GE faces potential enforcement action over long-discontinued insurance business


The Securities and Exchange Commission’s staff has advised General Electric that it is considering legal action against the company for possible violations of securities laws, found during the agency’s investigation into the way GE accounted for costs associated with its now discontinued long-term care insurance business.

GE disclosed on Tuesday that it received a “Wells notice” last week from the SEC’s staff t that they may recommend the full commission bring a formal complaint soon.

The SEC has been investigating several accounting issues at the Boston-based company, including the discontinued insurance business and GE’s revenue recognition practices, particularly with regard to long-term service agreements.

This Wells notice specifically refers to an investor update in January 2018, in which GE revealed it would take a $6.2 billion charge and contribute up to $15 billion to reserves over a seven-year period for its North American Life & Health business. The insurer had underestimated how much it would cost to pay the care of policy holders who lived longer than expected, a miscalculation compounded by low interest rates.

North American Life & Health stopped writing new policies in 2006, but by that point had reinsured about 300,000 long-term care policies.

The company’s then-chief financial officer, Jamie Miller, disclosed on an earnings call in 2018 that the SEC was investigating the process that led to that insurance reserve increase and the one-time charge, as well as revenue recognition and controls for long-term contracts.
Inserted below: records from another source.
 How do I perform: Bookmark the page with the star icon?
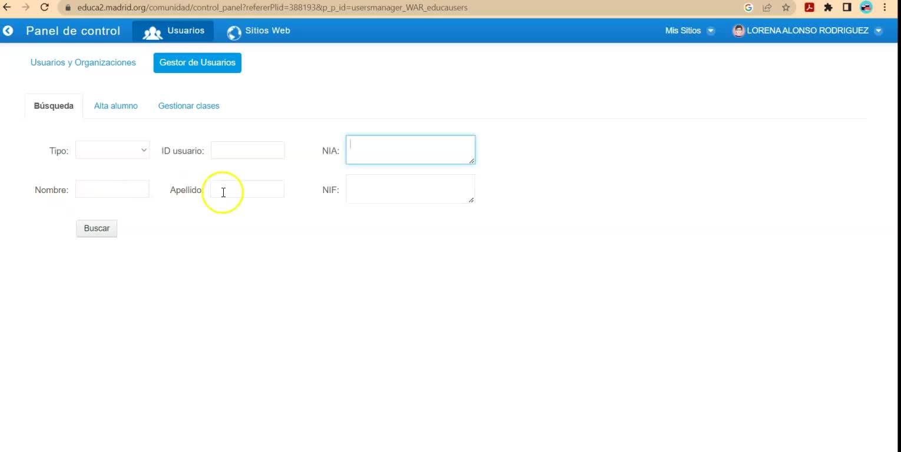786,8
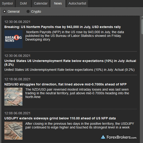Switch to the Symbol tab

pos(7,4)
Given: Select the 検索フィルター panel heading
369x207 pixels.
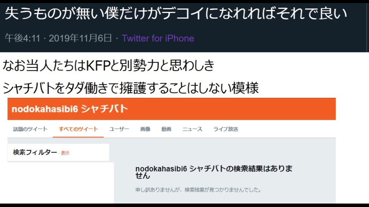Looking at the screenshot, I should tap(35, 152).
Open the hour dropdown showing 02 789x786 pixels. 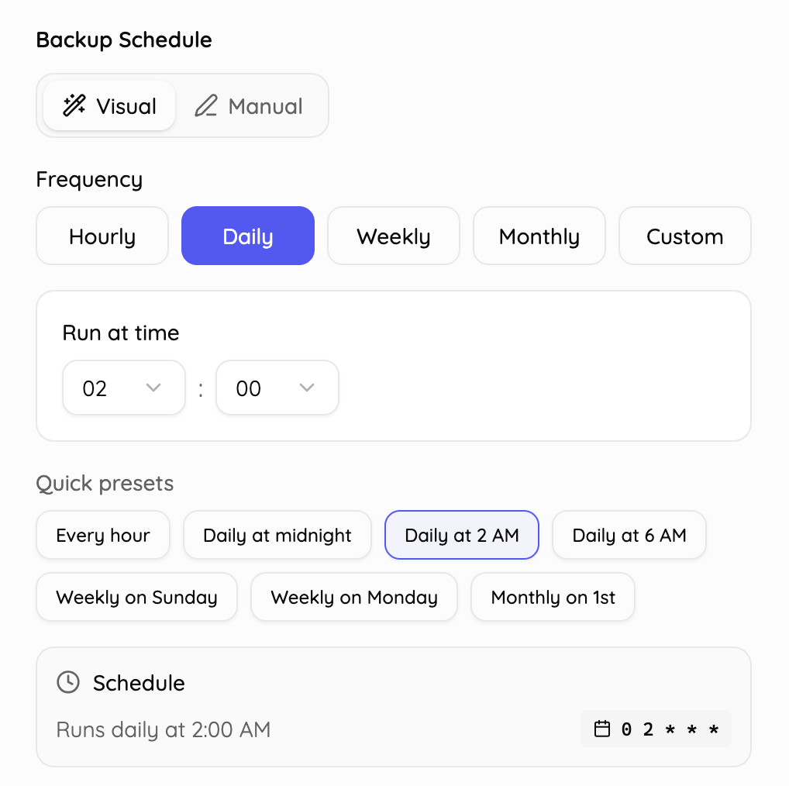pyautogui.click(x=123, y=388)
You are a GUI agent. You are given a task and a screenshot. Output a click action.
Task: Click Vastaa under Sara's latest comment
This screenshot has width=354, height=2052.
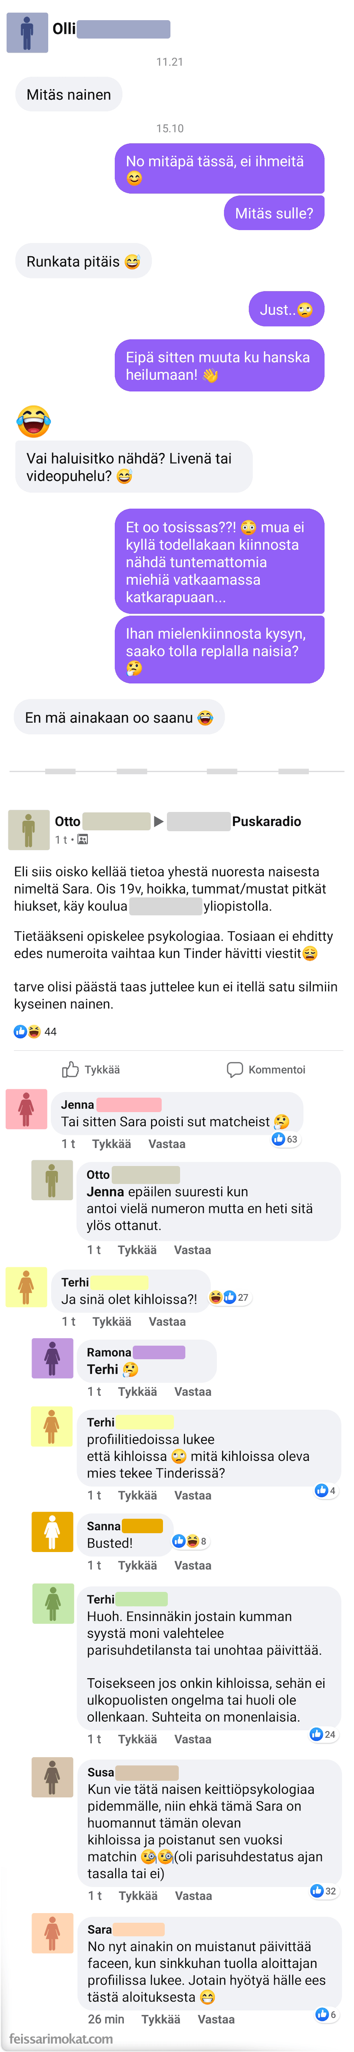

Later in 2018, GE disclosed that the SEC expanded its investigation to include GE’s Power business, after GE reported a $22 billion impairment charge related to that business, largely over a decline in the value of the power-related businesses it acquired from Alstom in 2015.

GE said in its latest statement that it continues to provide documents and other information requested by the SEC, and is otherwise cooperating with the ongoing investigation. The Wells notice pertains only to the insurance issue, and doesn’t provide an update about its other accounting investigations involving the company.

The Wells notice gives GE the opportunity to provide its perspective and address issues raised by the SEC staff before any decision is made about whether to launch an enforcement action. GE said it disagrees with the SEC staff with respect to the recommendation, and plans to respond through “the Wells notice process.”